Etra è un'eccellenza nel riciclo di carta e cartone

Presentata la best practice al Forum regionale a Treviso, una menzione speciale da parte di Legambiente

Nota - Questo comunicato è stato pubblicato integralmente come contributo esterno. Questo contenuto non è pertanto un articolo prodotto dalla redazione di PadovaOggi

C'era anche Etra tra gli invitati ad illustrare le best practices sulla gestione dei rifiuti nel Veneto al primo Forum regionale sui Rifiuti "Lo stato dell'arte in Veneto, gestione dei rifiuti, buone pratiche e esperienze virtuose" che si è svolto a Treviso lo scorso 21 novembre alla presenza di Regione, Arpav e multiutility del settore.
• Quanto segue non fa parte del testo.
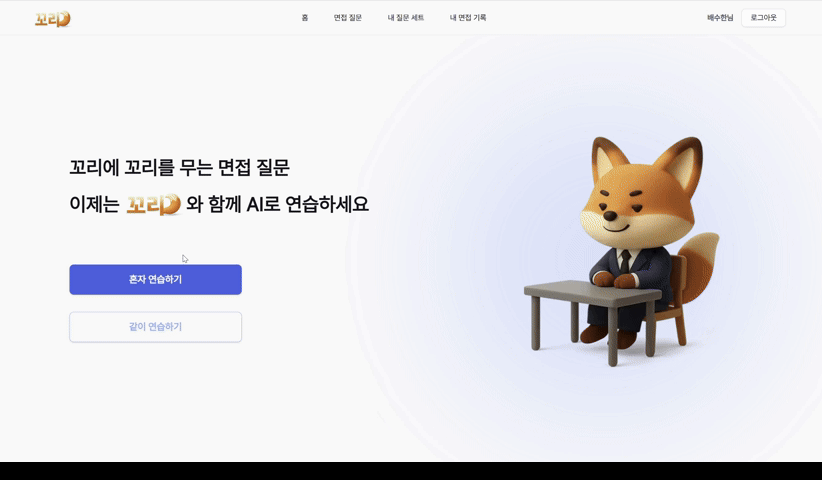Viewport: 822px width, 480px height.
Task: Click the 로그아웃 button
Action: (x=763, y=18)
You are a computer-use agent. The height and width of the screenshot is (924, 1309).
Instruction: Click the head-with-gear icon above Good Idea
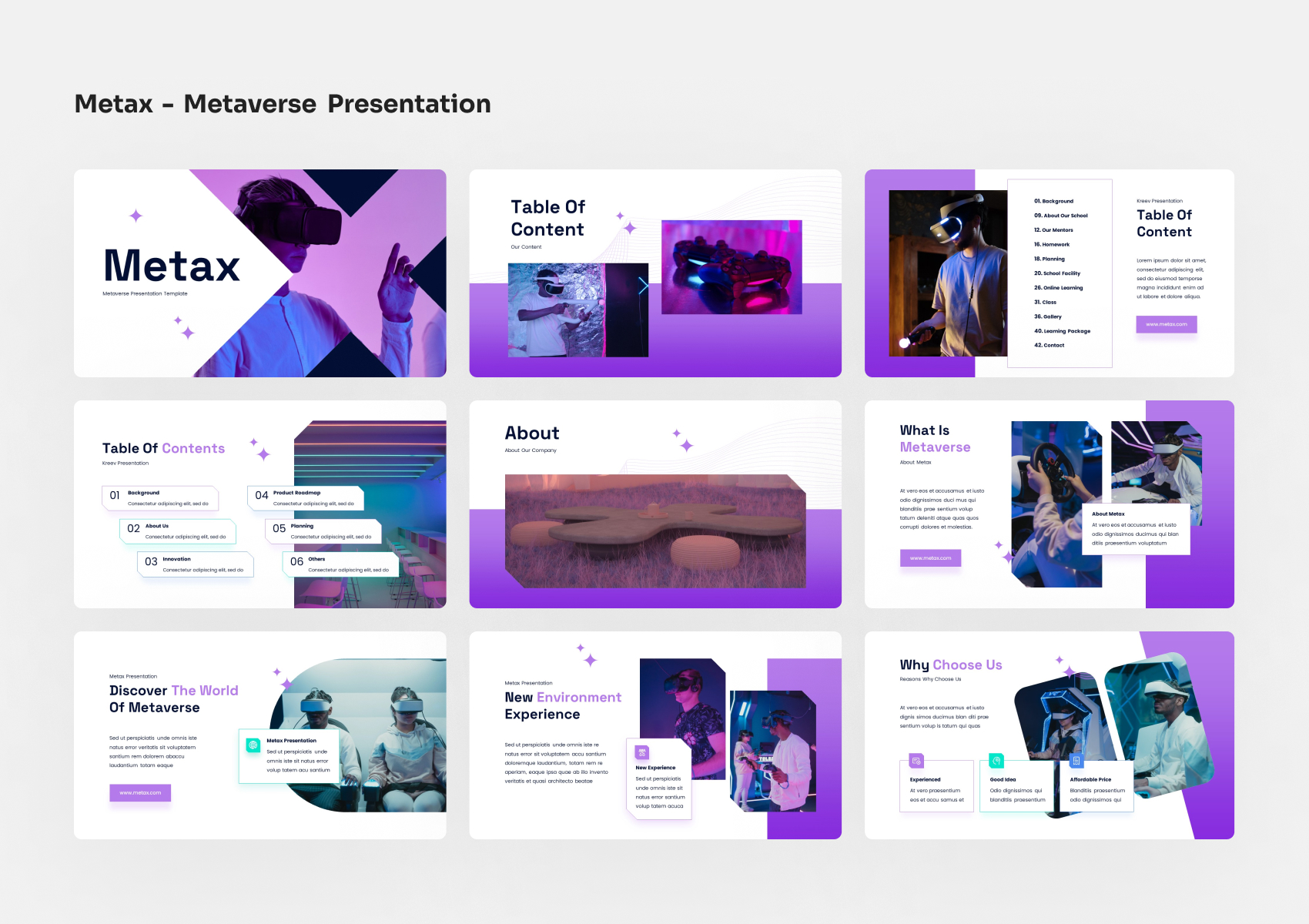tap(997, 759)
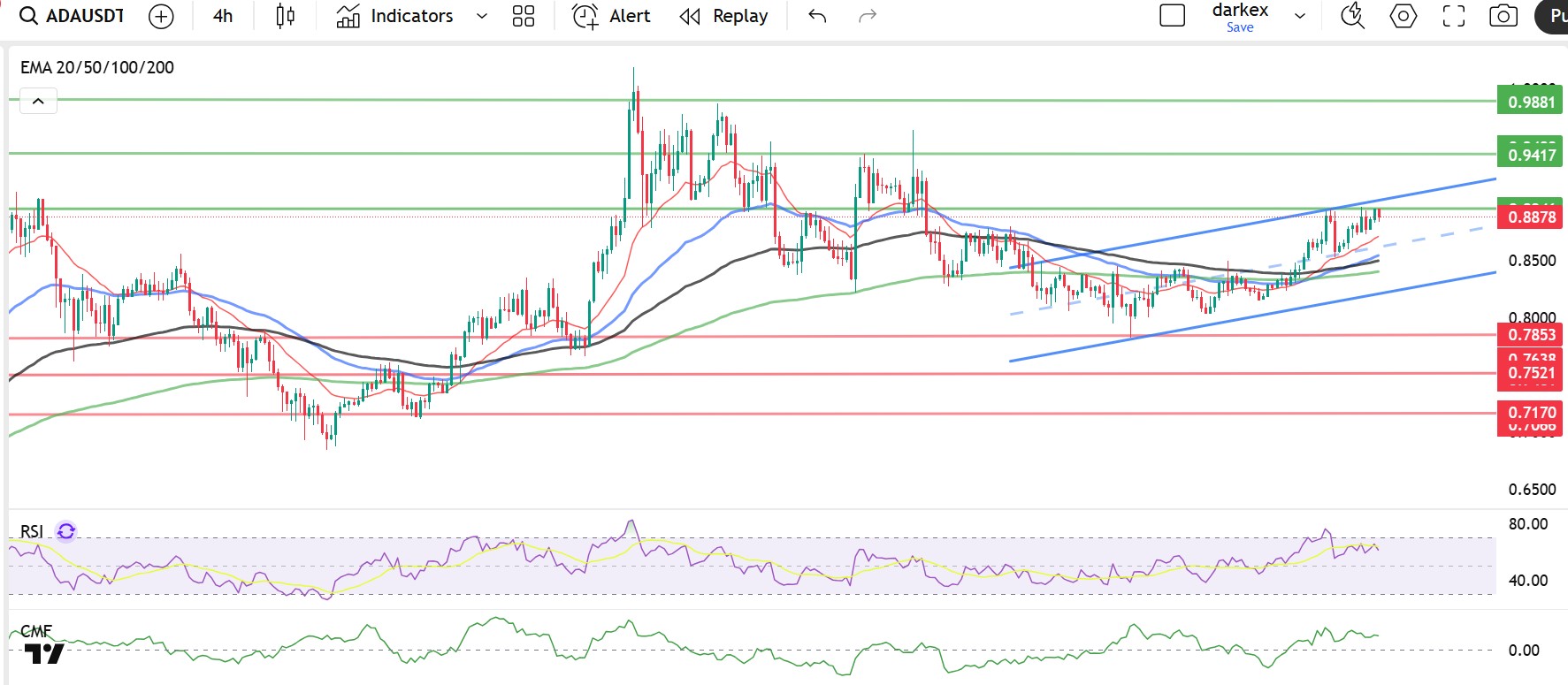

Etra è stata chiamata in particolare per presentare il ciclo di trattamento di carta, cartone e poliaccoppiati a base cellulosica (Tetrapack), ricevendo anche una menzione speciale da parte di Legambiente per essersi distinta in azioni di riduzione degli scarti.

Ogni anno, dal 2012, Etra raccoglie circa 25mila tonnellate di materiali cellulosici, che separa nel suo impianto di Campodarsego per avviarli alla vendita sul libero mercato o al consorzio di filiera Comieco. La carta rappresenta il 49,7% del totale, il cartone il 49,1% mentre il resto è costituito dal Tetrapack, che viene separato dagli altri materiali cellulosici e avviato separatamente al riciclo. Un processo virtuoso che permette di ricavare materiali commerciabili dal rifiuto.

Etra è sul podio nazionale nella valorizzazione degli imballaggi, non solo a base cellulosica, che vengono trasformati negli impianti di Campodarsego e San Giorgio delle Pertiche o in quelli di partner specializzati, in materia prima secondaria destinata alla commercializzazione e all'impiego nei cicli produttivi. Una trasformazione da rifiuto a risorsa che porta risultati tangibili.

Nel 2015 Etra ha avviato ai consorzi di filiera o sul libero mercato circa 70 milioni di chilogrammi di materiali provenienti dalle raccolte differenziate realizzate dai cittadini, di buona e ottima qualità, ricavandone circa 7,5 milioni di euro che hanno permesso di ridurre le bollette per 14,1 euro per abitante. Un risultato di assoluta eccellenza. Secondo i dati del CONAI, infatti, la media nazionale è di 7,44 euro/ab e quella del Veneto, che vince la graduatoria con il dato più alto, è di 10,79 euro/ab. Differenziare, e bene, significa dunque un risparmio concreto per i cittadini.